Bien qu’il différât toujours de prendre le titre de roi, « les Polonais, dans leurs discours et dans leurs lettres, ne laissaient pas que de le traiter comme leur maître avec toutes les démonstrations d’un zèle incomparable, » écrivait l’ambassadeur[1].

Conti avait ses raisons pour ne pas entrer dans Dantzig. Il savait que 5000 hommes de l’Electeur, divisés en deux corps, étaient en marche sur Marienbourg et Oliva, pour s’opposer à sa descente et empêcher la jonction de la noblesse avec lui.

Quand la députation finit par être au complet, elle vint le saluer à son bord. On but « à la polonaise, » et l’on porta des toasts au nouveau souverain. Voyant le mauvais vouloir du magistrat de Dantzig, Conti fit transporter à Marienbourg une grande quantité de munitions de guerre et du canon. Il parvint aussi à faire lever pour lui quelques contingens. Il fit distribuer tout ce qu’il put d’argent aux troupes, mais il manqua bientôt de subsides. Pendant ce temps, l’Electeur de Saxe faisait avancer ses forces, et ses partisans le précédaient par leurs manifestations hostiles. Un des généraux saxons, Brandt, avec 1 000 à 1 200 chevaux, vint saccager les environs de Dantzig, et, entre autres, l’abbaye d’Oliva. Un valet du prince français fut surpris, lié à un arbre, mis à nu. « Crie à présent : Vive Conti ! » lui dirent ses insulteurs. Déjà on était en état de guerre.

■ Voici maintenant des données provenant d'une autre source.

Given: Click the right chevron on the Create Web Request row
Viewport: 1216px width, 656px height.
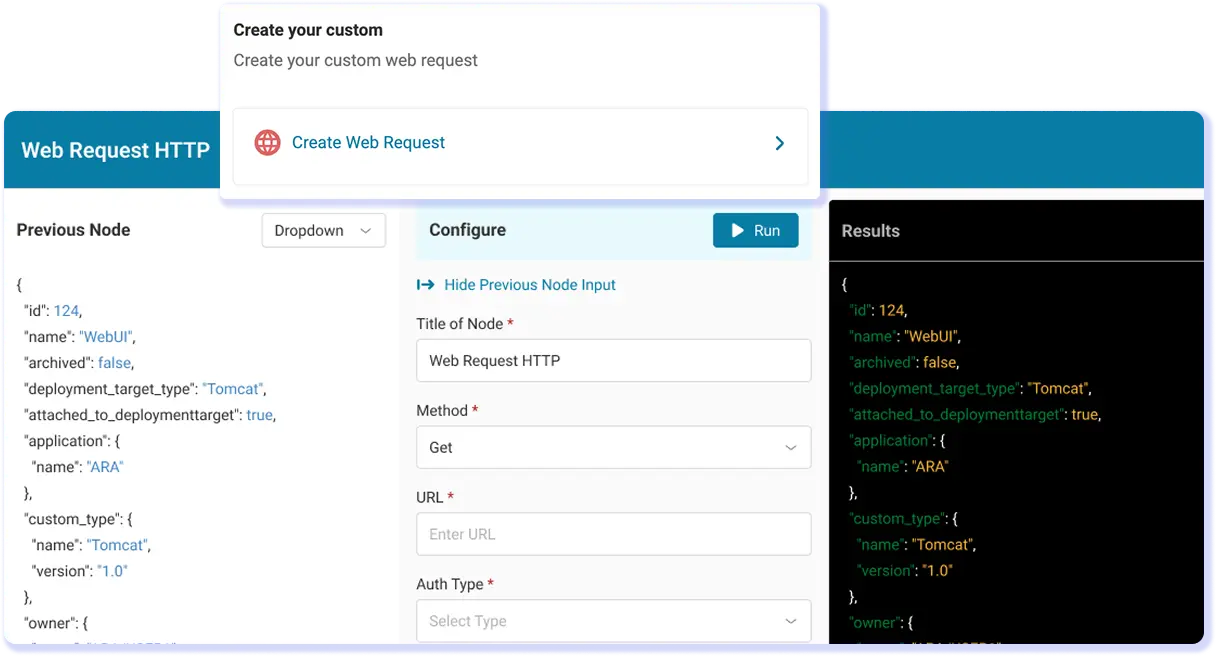Looking at the screenshot, I should tap(779, 143).
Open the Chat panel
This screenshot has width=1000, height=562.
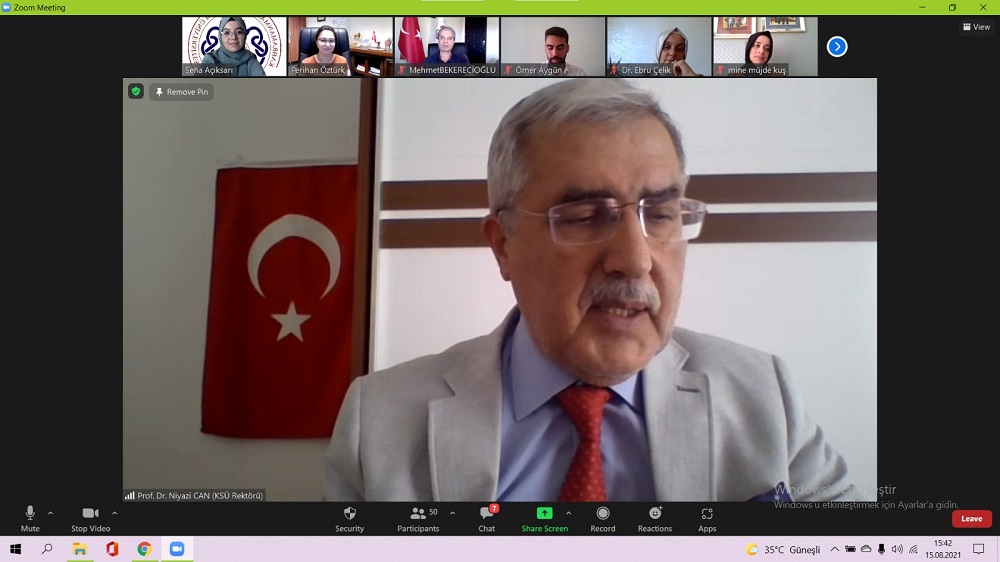coord(486,518)
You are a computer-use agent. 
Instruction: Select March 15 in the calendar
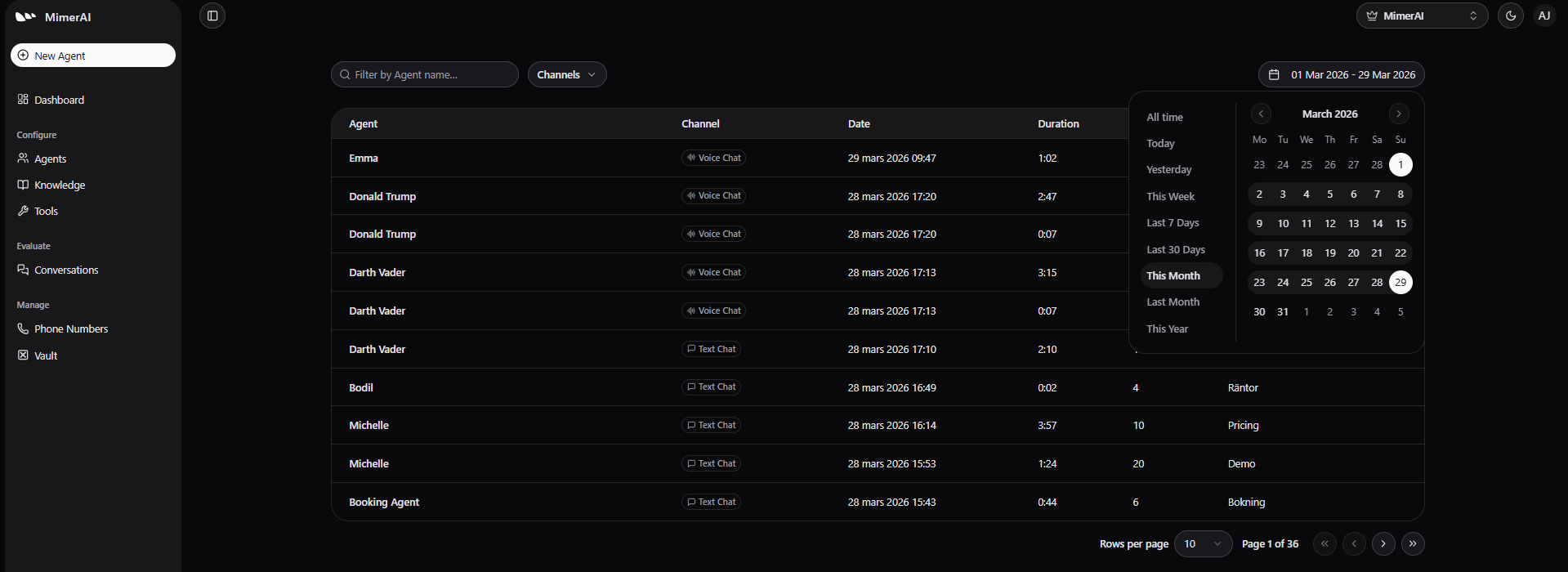tap(1400, 224)
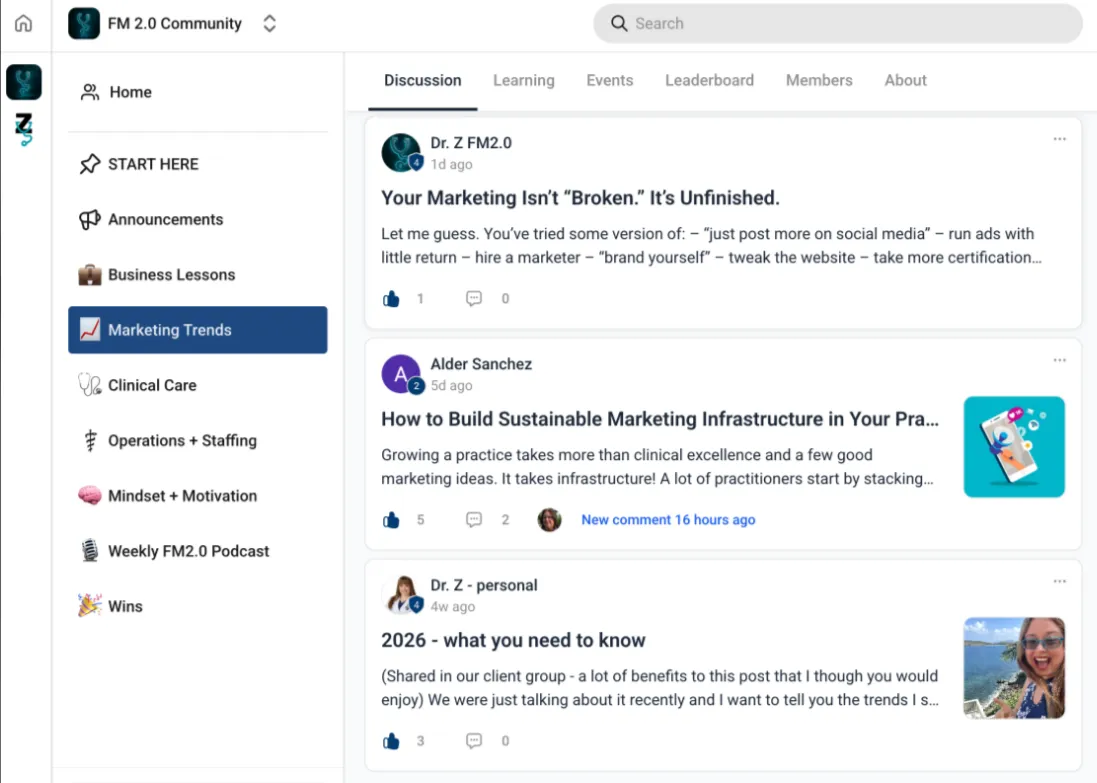Select Clinical Care in the sidebar
The width and height of the screenshot is (1097, 783).
click(x=152, y=385)
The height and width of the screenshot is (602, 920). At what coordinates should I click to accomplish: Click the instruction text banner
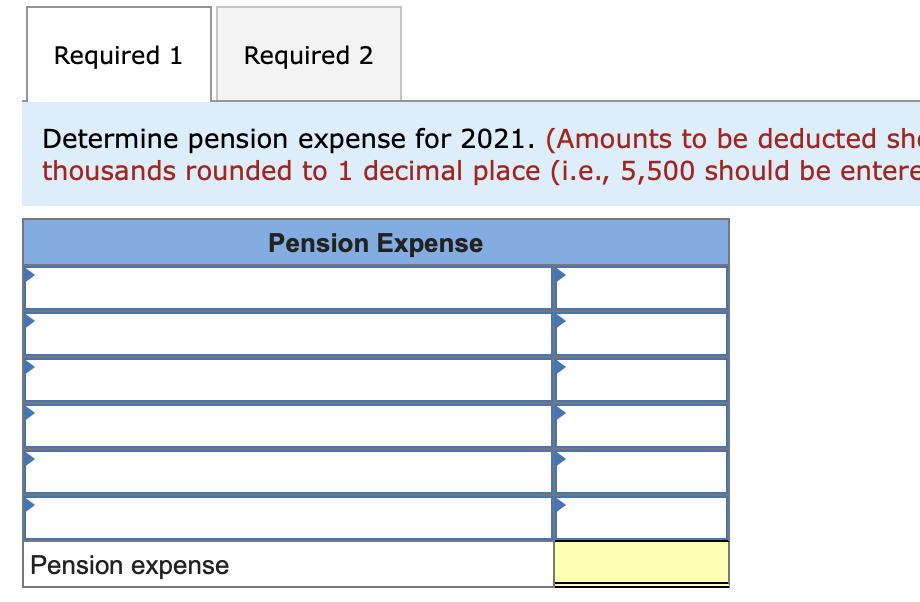(x=460, y=155)
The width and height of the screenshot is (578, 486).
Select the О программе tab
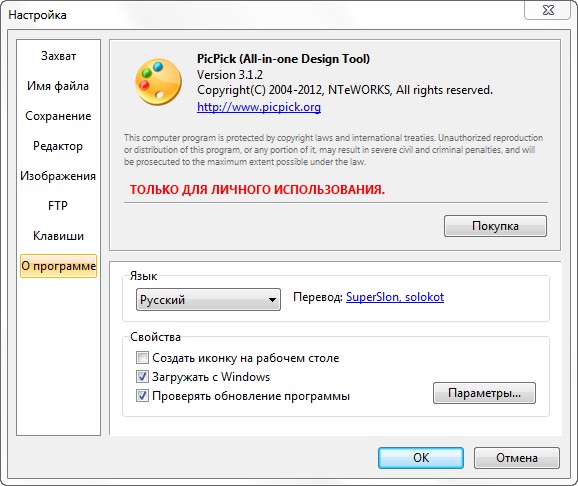[x=58, y=266]
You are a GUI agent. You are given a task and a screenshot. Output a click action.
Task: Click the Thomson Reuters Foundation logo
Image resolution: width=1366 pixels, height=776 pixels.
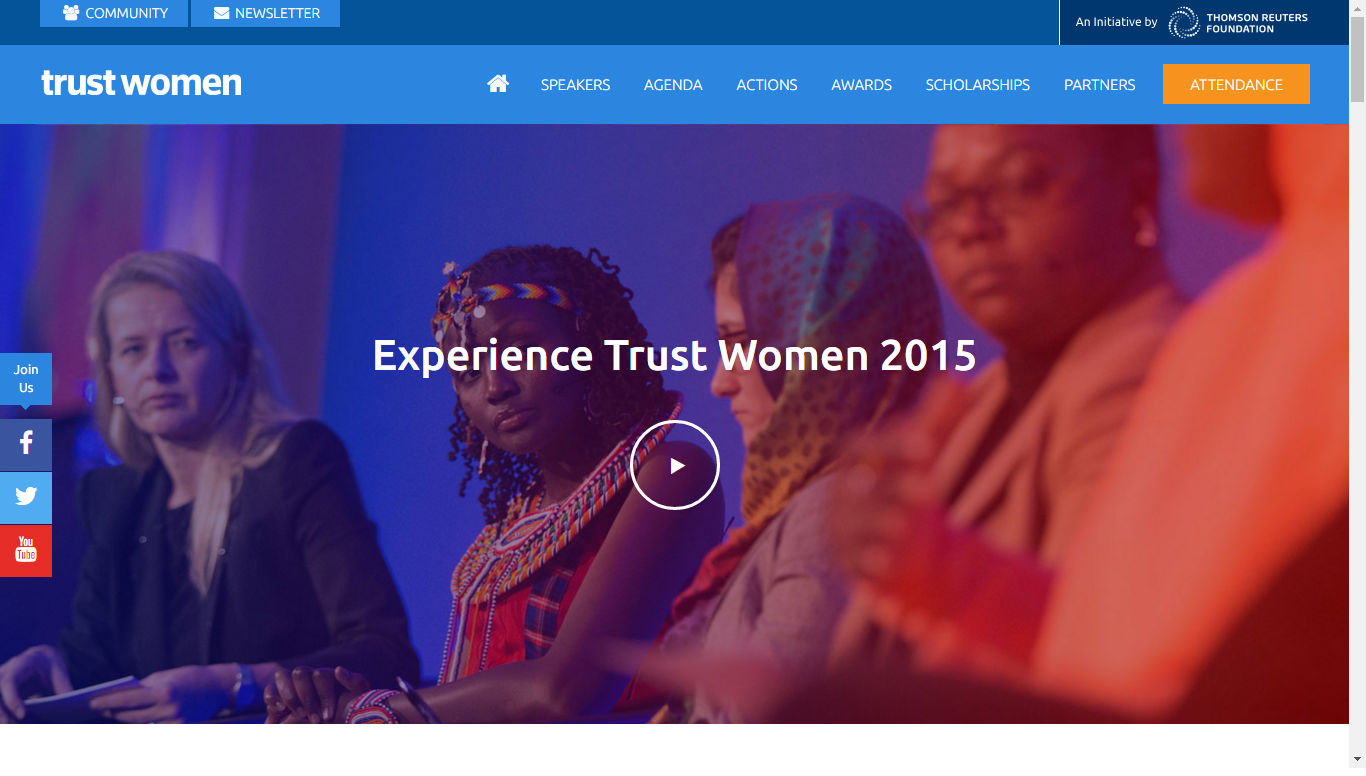[1238, 22]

L’abbé de Polignac[2], voyant son action paralysée par mille incidens hostiles, ne songea plus qu’à se dérober et à réembarquer le personnel de l’ambassade. Jean Bart envoya, le 8 octobre, une soixantaine de soldats pour protéger l’embarquement. A peine descendus dans leurs chaloupes, ils durent essuyer le feu des premiers cavaliers saxons qui, à ce moment, débouchaient de tous côtés. Le prince, averti de ce grave incident, et sachant que ses gens étaient reçus par la fusillade, jugea du coup l’entreprise manquée.

  1. Polignac au Roi, 8 octobre 1691. A. E. Pologne, 96, f°, 208. Dangeau. VI, 183. Mémoires des Curiosités historiques, Gazette d’Amsterdam, n° XCIII, p. 374-376, n° LXXIX. Lettres de Dantzig à Thorn (11 et 15 octobre). Archives de Dantzig.
  2. Polignac au Roi Louis XIV (d’Oliva, 30 octobre). A. E. Pologne, 96, f° 237.